Localmente se emplea en picaduras de insectos, para calmar el dolor de muelas,
en heridas y golpes.
Verdolagas. Popularmente
se conocen sus cualidades para tratar estreñimiento, problemas en regiones
genitales como cistitis (inflamación de la vejiga urinaria femenina)
y uretritis (inflamación de la uretra, parte por donde se desaloja la
orina a través del pene), acumulación de líquidos en tejidos
(edema), resfriados, bronquitis, gastroenteritis, diabetes y parasitosis intestinales.
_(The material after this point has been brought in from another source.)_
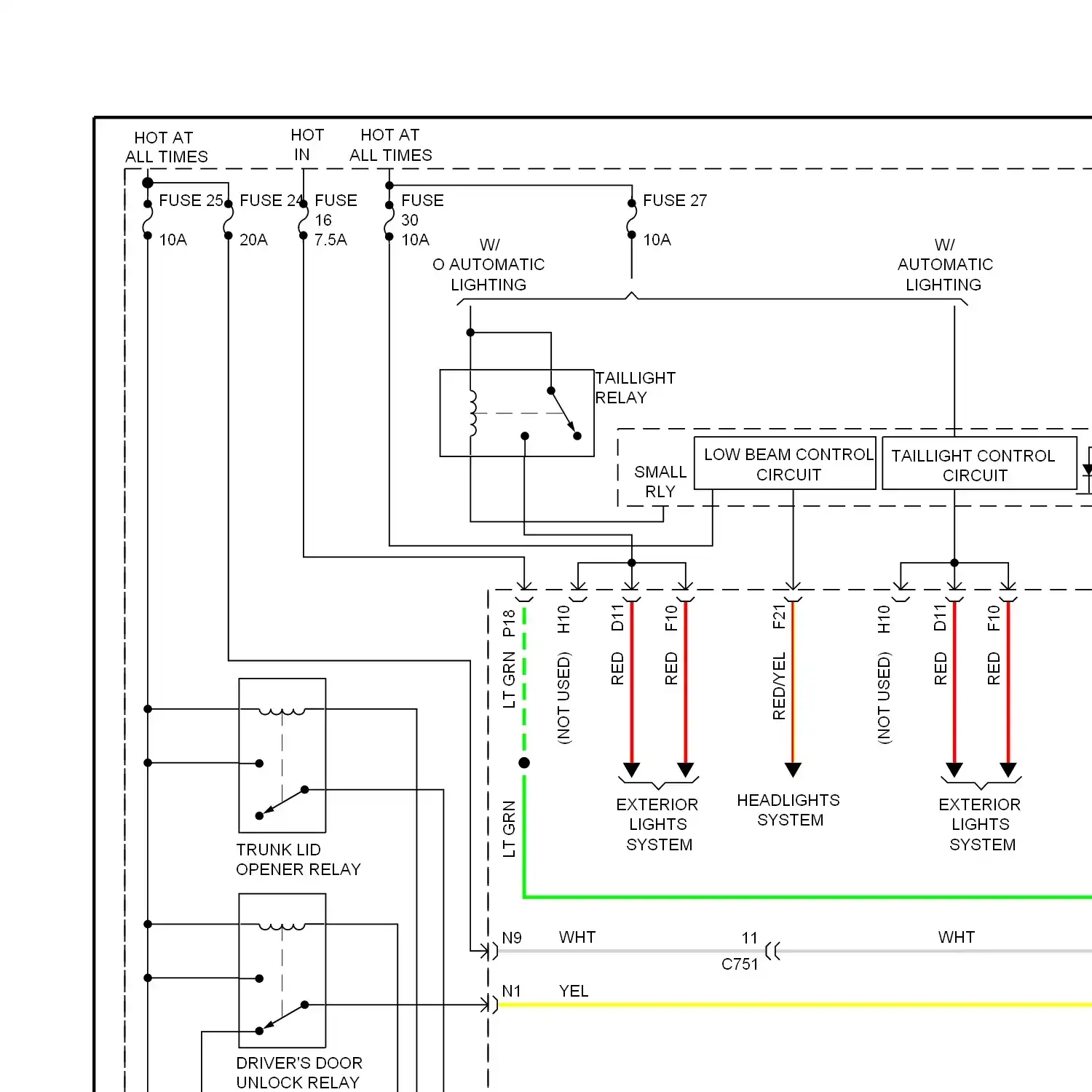Viewport: 1092px width, 1092px height.
Task: Select the LT GRN green wire
Action: [523, 837]
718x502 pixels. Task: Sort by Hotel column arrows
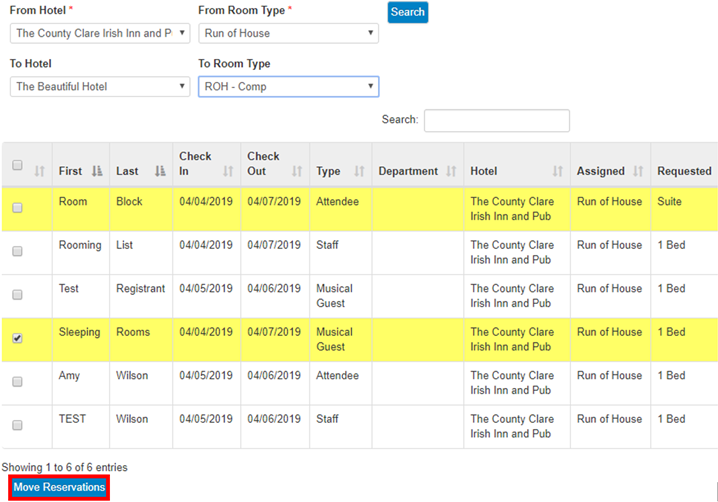click(x=557, y=172)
Asimismo, es empleada como laxante, diurético y reduce los niveles de
azúcar en sangre (hipoglucemiante).
Para beber y vivir
Vale la pena destacar que muchas de las cualidades nutritivas y medicinales
de las hojas verdes que hemos mencionado se pierden por la manera impropia de
prepararlas, especialmente al cocinarlas excesivamente. Es así que tanto
chefs como gourmets a nivel mundial las prefieren crudas y frescas, por ejemplo,
en apetitosas ensaladas.
No obstante, una opción interesante es preparar jugos
combinando las distintas hojas verdes, frescas y crudas, de manera que no pierdan
sus cualidades. Para ello es muy importante limpiar perfectamente una por una
con agua corriente para quitar polvo o tierra, y desinfectarlas con soluciones
antibacterianas para dejarlas libres de gérmenes. El siguiente paso es
colocarlas en la licuadora o el extractor de jugos para hacer tantas combinaciones
como la imaginación permita, incluso incorporándoles frutas o
verduras.
Imagine usted fresco jugo verde de piña, alfalfa y apio,
con lo cual ayudaremos a limpiar nuestro organismo de toxinas. O bien, manzana,
lechuga y apio antes de dormir para descansar placenteramente; que tal, lechuga
orejona, escarola y zanahoria para fortalecer todo el sistema óseo. En
fin, usted cuenta con las herramientas necesarias para preparar un verdadero
festín teñido de verde, ¡buen provecho!